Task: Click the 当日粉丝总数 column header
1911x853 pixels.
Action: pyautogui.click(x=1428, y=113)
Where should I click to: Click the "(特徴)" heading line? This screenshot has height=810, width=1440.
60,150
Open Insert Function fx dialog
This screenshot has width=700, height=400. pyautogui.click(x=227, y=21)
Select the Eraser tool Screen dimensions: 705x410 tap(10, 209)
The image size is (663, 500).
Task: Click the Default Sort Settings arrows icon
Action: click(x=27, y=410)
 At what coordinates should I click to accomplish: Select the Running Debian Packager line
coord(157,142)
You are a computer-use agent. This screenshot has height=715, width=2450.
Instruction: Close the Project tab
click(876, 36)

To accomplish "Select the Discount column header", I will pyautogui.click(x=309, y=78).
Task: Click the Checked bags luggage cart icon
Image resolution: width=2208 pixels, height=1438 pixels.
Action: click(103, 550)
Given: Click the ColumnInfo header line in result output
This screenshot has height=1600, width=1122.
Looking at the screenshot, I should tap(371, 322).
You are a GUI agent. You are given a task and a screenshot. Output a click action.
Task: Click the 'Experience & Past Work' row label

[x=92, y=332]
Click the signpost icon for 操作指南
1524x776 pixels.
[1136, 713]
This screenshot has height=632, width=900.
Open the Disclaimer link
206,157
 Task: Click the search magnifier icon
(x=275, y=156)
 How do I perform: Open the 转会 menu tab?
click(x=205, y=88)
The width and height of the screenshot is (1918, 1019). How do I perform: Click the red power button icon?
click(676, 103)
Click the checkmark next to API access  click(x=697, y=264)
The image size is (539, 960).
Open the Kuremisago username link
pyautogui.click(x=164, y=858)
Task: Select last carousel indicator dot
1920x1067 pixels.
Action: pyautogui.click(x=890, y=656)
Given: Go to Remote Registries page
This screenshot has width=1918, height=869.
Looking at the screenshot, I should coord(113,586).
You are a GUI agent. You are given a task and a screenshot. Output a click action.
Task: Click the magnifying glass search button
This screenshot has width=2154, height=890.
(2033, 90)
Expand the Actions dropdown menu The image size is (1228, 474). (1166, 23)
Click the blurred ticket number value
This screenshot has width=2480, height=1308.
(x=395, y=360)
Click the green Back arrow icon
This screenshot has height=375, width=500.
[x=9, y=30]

## [Work to complete]
Every line in the data above has to be retyped exactly.

## [Solution]
Task: Click the 当日粉丝总数 column header
1911x853 pixels.
Action: pyautogui.click(x=1428, y=113)
Where should I click to: Click the "(特徴)" heading line? This screenshot has height=810, width=1440.
60,150
Open Insert Function fx dialog
This screenshot has width=700, height=400. pyautogui.click(x=227, y=21)
Select the Eraser tool Screen dimensions: 705x410 tap(10, 209)
The image size is (663, 500).
Task: Click the Default Sort Settings arrows icon
Action: click(x=27, y=410)
 At what coordinates should I click to accomplish: Select the Running Debian Packager line
coord(157,142)
You are a computer-use agent. This screenshot has height=715, width=2450.
Instruction: Close the Project tab
click(876, 36)

To accomplish "Select the Discount column header", I will pyautogui.click(x=309, y=78).
Task: Click the Checked bags luggage cart icon
Image resolution: width=2208 pixels, height=1438 pixels.
Action: click(103, 550)
Given: Click the ColumnInfo header line in result output
This screenshot has height=1600, width=1122.
Looking at the screenshot, I should tap(371, 322).
You are a GUI agent. You are given a task and a screenshot. Output a click action.
Task: Click the 'Experience & Past Work' row label

[x=92, y=332]
Click the signpost icon for 操作指南
1524x776 pixels.
[1136, 713]
This screenshot has height=632, width=900.
Open the Disclaimer link
206,157
 Task: Click the search magnifier icon
(x=275, y=156)
 How do I perform: Open the 转会 menu tab?
click(x=205, y=88)
The width and height of the screenshot is (1918, 1019). How do I perform: Click the red power button icon?
click(676, 103)
Click the checkmark next to API access  click(x=697, y=264)
The image size is (539, 960).
Open the Kuremisago username link
pyautogui.click(x=164, y=858)
Task: Select last carousel indicator dot
1920x1067 pixels.
Action: pyautogui.click(x=890, y=656)
Given: Go to Remote Registries page
This screenshot has width=1918, height=869.
Looking at the screenshot, I should coord(113,586).
You are a GUI agent. You are given a task and a screenshot. Output a click action.
Task: Click the magnifying glass search button
This screenshot has width=2154, height=890.
(2033, 90)
Expand the Actions dropdown menu The image size is (1228, 474). (1166, 23)
Click the blurred ticket number value
This screenshot has width=2480, height=1308.
(x=395, y=360)
Click the green Back arrow icon
This screenshot has height=375, width=500.
[x=9, y=30]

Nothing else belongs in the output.